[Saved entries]
+--

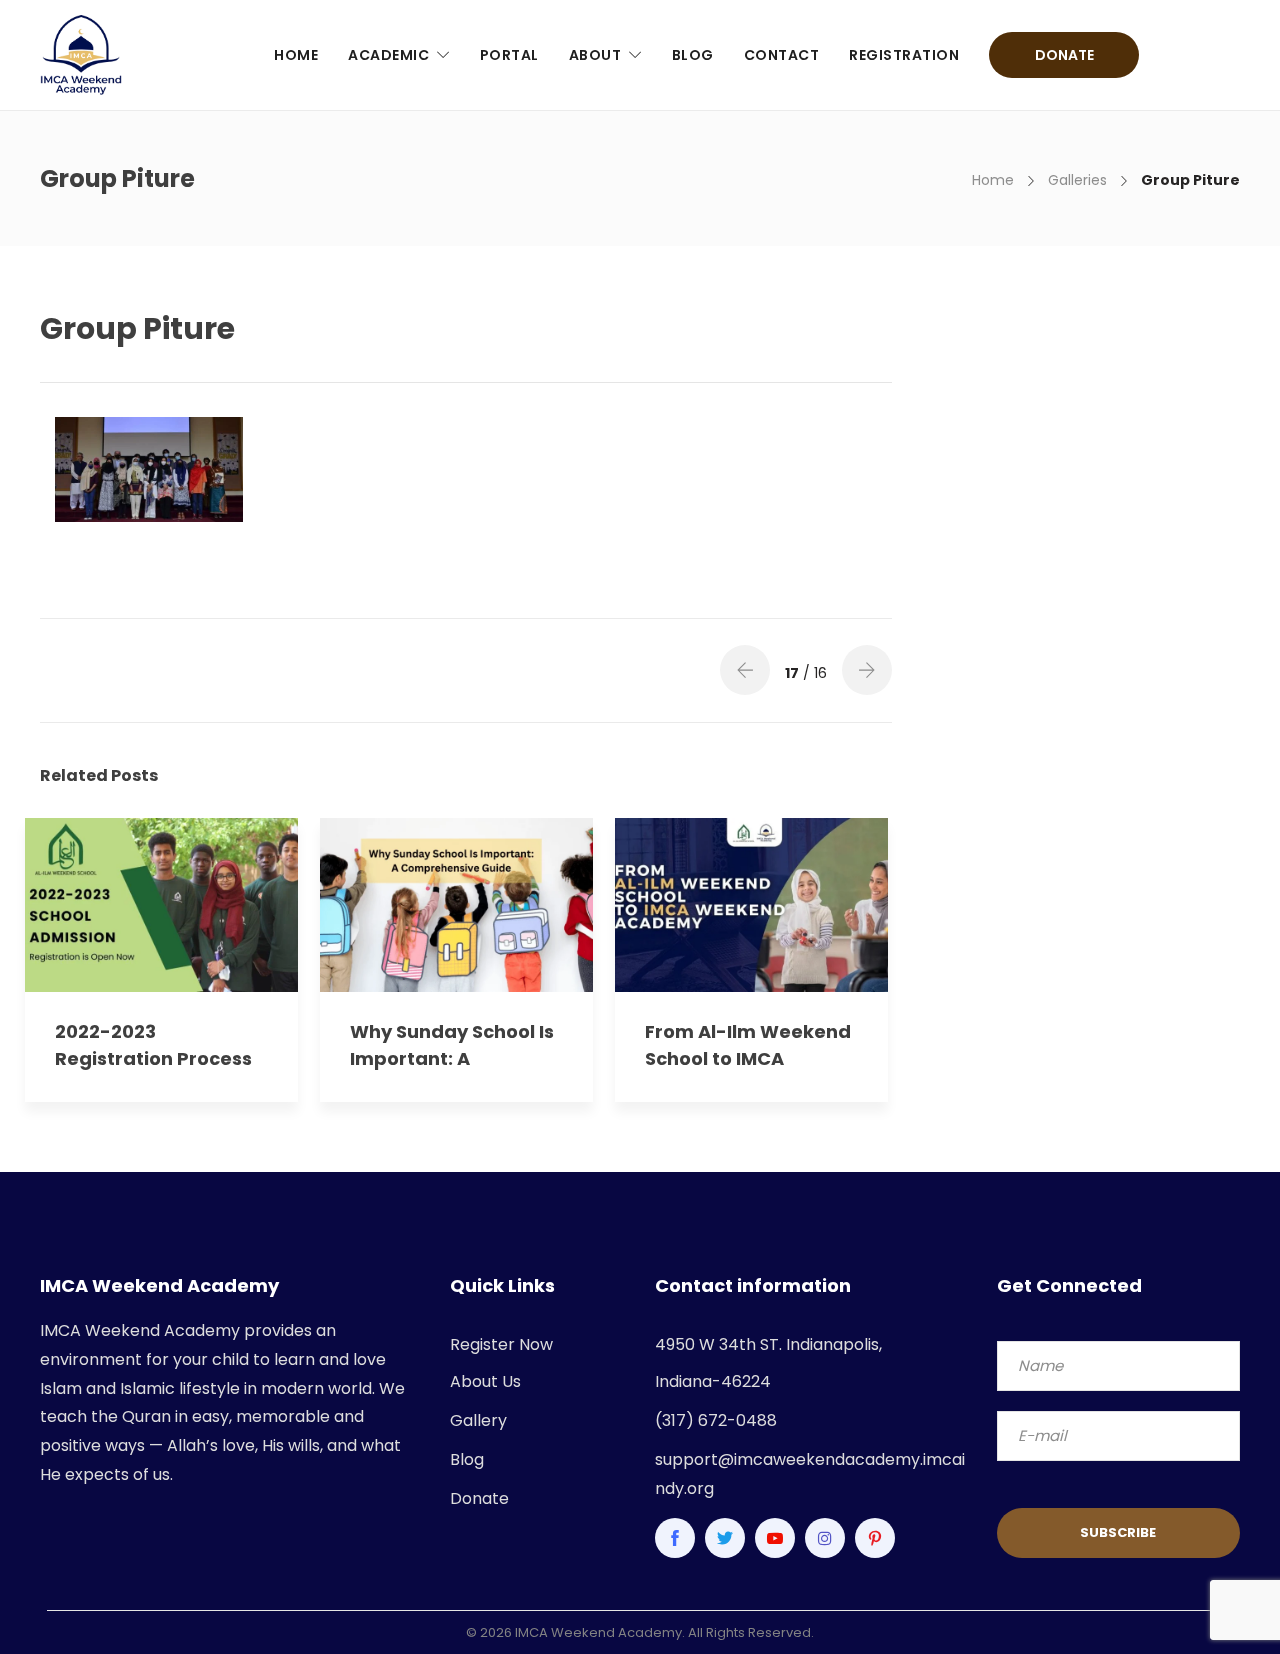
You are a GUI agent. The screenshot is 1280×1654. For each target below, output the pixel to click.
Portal (509, 55)
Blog (693, 55)
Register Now (501, 1344)
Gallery (478, 1420)
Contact (782, 55)
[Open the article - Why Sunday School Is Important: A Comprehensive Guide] (388, 905)
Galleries (1077, 180)
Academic (388, 55)
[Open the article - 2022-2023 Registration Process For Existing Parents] (93, 905)
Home (296, 55)
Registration (904, 55)
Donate (1064, 55)
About (595, 55)
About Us (485, 1381)
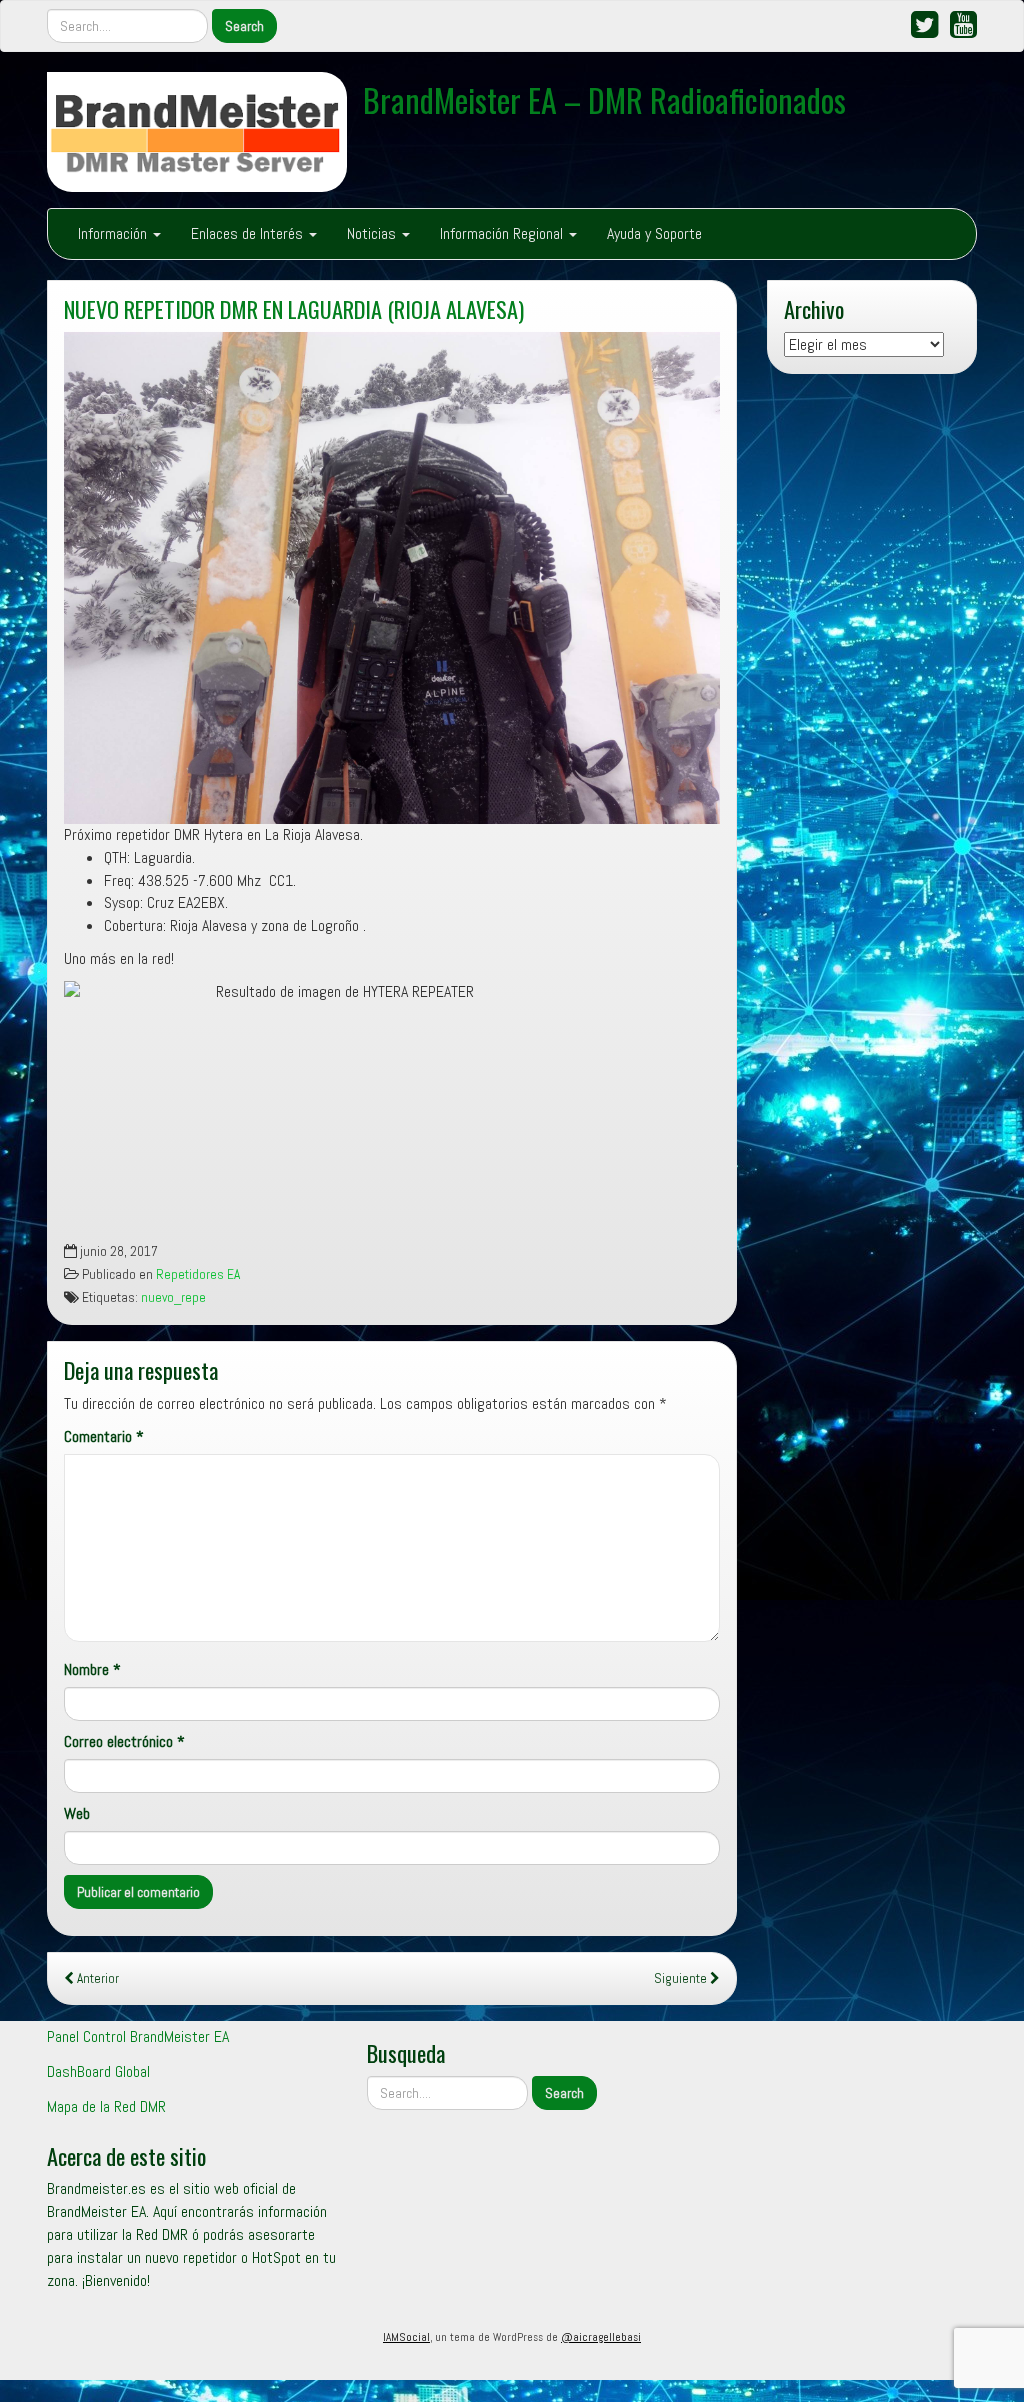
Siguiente (682, 1978)
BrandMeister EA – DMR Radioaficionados (604, 99)
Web (77, 1813)
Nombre (92, 1669)
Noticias (373, 233)
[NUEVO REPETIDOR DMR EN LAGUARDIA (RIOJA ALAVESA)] (392, 578)
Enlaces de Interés (249, 233)
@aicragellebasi (601, 2337)
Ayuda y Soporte (654, 233)
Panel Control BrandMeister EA (138, 2036)
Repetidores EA (198, 1274)
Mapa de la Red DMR (106, 2106)
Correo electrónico (124, 1741)
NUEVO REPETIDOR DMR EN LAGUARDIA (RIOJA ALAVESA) (294, 308)
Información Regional (503, 233)
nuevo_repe (173, 1297)
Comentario (104, 1436)
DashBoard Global (98, 2071)
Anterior (96, 1978)
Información (114, 233)
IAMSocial (406, 2337)
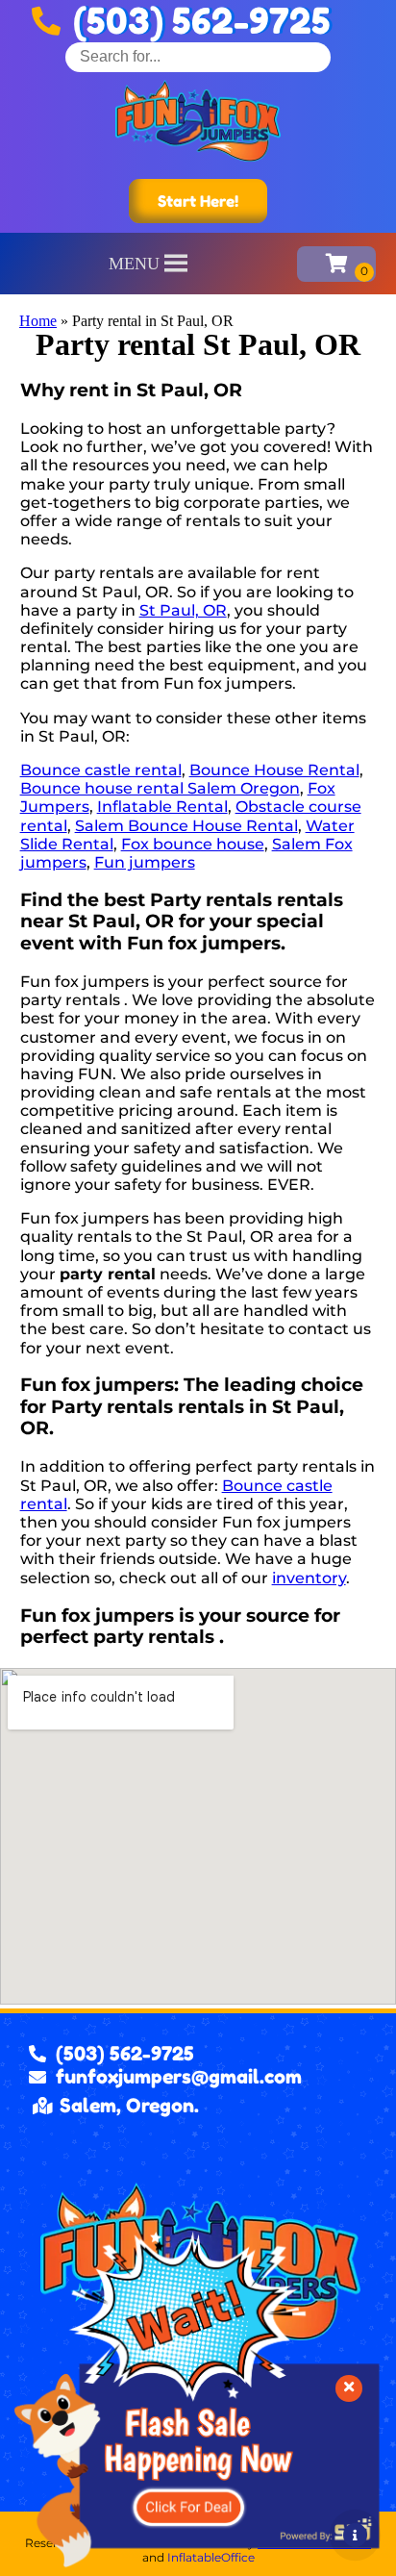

+--

The output is the records exactly as they read, with no pictures in it.

You are a GUI agent. The screenshot is 1280×1654. For each target below, output the pixel to click.
Portal (509, 55)
Blog (693, 55)
Register Now (501, 1344)
Gallery (478, 1420)
Contact (782, 55)
[Open the article - Why Sunday School Is Important: A Comprehensive Guide] (388, 905)
Galleries (1077, 180)
Academic (388, 55)
[Open the article - 2022-2023 Registration Process For Existing Parents] (93, 905)
Home (296, 55)
Registration (904, 55)
Donate (1064, 55)
About (595, 55)
About Us (485, 1381)
Siguiente (682, 1978)
BrandMeister EA – DMR Radioaficionados (604, 99)
Web (77, 1813)
Nombre (92, 1669)
Noticias (373, 233)
[NUEVO REPETIDOR DMR EN LAGUARDIA (RIOJA ALAVESA)] (392, 578)
Enlaces de Interés (249, 233)
@aicragellebasi (601, 2337)
Ayuda y Soporte (654, 233)
Panel Control BrandMeister EA (138, 2036)
Repetidores EA (198, 1274)
Mapa de la Red DMR (106, 2106)
Correo electrónico (124, 1741)
NUEVO REPETIDOR DMR EN LAGUARDIA (RIOJA ALAVESA) (294, 308)
Información Regional (503, 233)
nuevo_repe (173, 1297)
Comentario (104, 1436)
DashBoard Global (98, 2071)
Anterior (96, 1978)
Información (114, 233)
IAMSocial (406, 2337)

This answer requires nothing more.